Idiot 12 year olds dispariging other people's languages are the exception to the Internet's influence on globalization, not the rule. The influence of the Internet is the capabilities it provides to widen the scope of communication between nations, fostering a global community. The vast majority of Internet communication is relatively positive and contributive.
Back to globalization, I would say true globalization would be beneficial, but the current state of globalization today is far from perfect.
In many situations, globalization is colonialism by another name. Frequently, less developed nations are told to accept globalization and compete in the global economy with their less developed infrastructure and human capital against economic superpowers like the U.S. and other Western nations, along with a few rising Asian and South American nations. They are given no market protections, and are expected to impose no protective tariffs on imports from other countries.
Naturally, their economy is unable to survive in the global market, due to lack of development, volatile socio-political climates, in comparison to the relative stability and advanced tech and capital afforded by developed nations.
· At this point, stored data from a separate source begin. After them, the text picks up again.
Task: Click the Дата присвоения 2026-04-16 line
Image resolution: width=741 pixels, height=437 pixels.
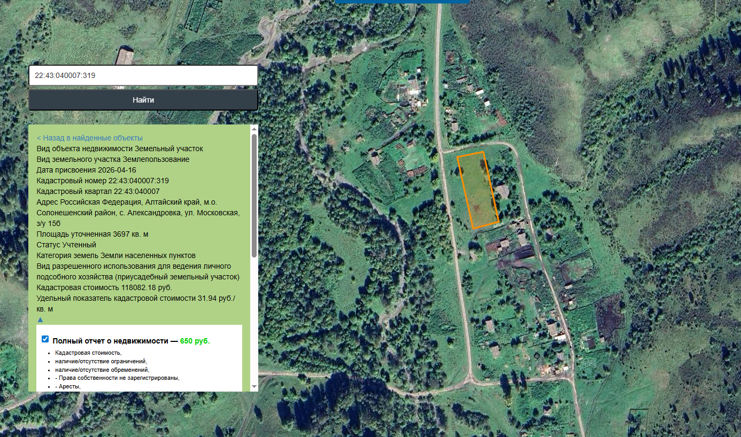Action: (87, 170)
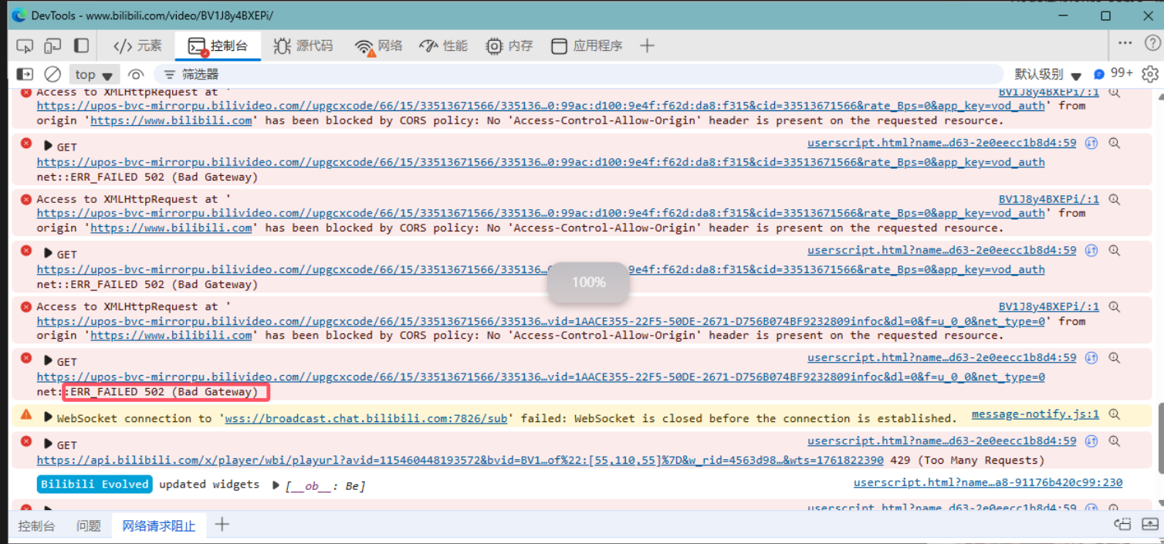Toggle the console sidebar panel
The width and height of the screenshot is (1164, 544).
click(x=25, y=74)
So what often happens is multi-national corporations swoop in from these developed nations to "help" develop their economy by investing in their infrastructure. Which they technically do, as they do inject capital into the region that normally would not be there. However, the price is often at the expense of the nation's resouces, as frequently the corporations promote the export of resources to the developed nations for manufacturing, which are then often resold at much higher costs to their own populace and occasionally to the original country. This follows the concept of colonialism almost to the letter, exempting the sovereignty of the colony.
And many of these countries, except for the corrupt politicians who often willingly enter this colonial economy for personal gain, are resentful of this setup, but are unable to withdraw from the global economy because of loans that were taken to fix the damage done to the nation's economy because of colonialism, which hold conditions that they must participate in globalization as a "path to development", yet are unable to pay back because globalization shackles their economy. Loans which some argue are void because they were loans taken from nations to fix the problems the very same nations had caused, and thus the loans should have been compensation, with no repayment.
It's a very long grievance starting from the beginning of colonialism, culminating during the formation of the IMF, and carried on to this day. I've left quite a bit out, as I've basically given a crash course on half a semester of a 3 credit hour course I took, and even then I haven't completely covered it all.
Tl;dr: some view globalization as a continuation of colonialism under a different banner, and thus disapprove of it.
Last edited by Oracle; May 9, 2014 at 07:35 AM.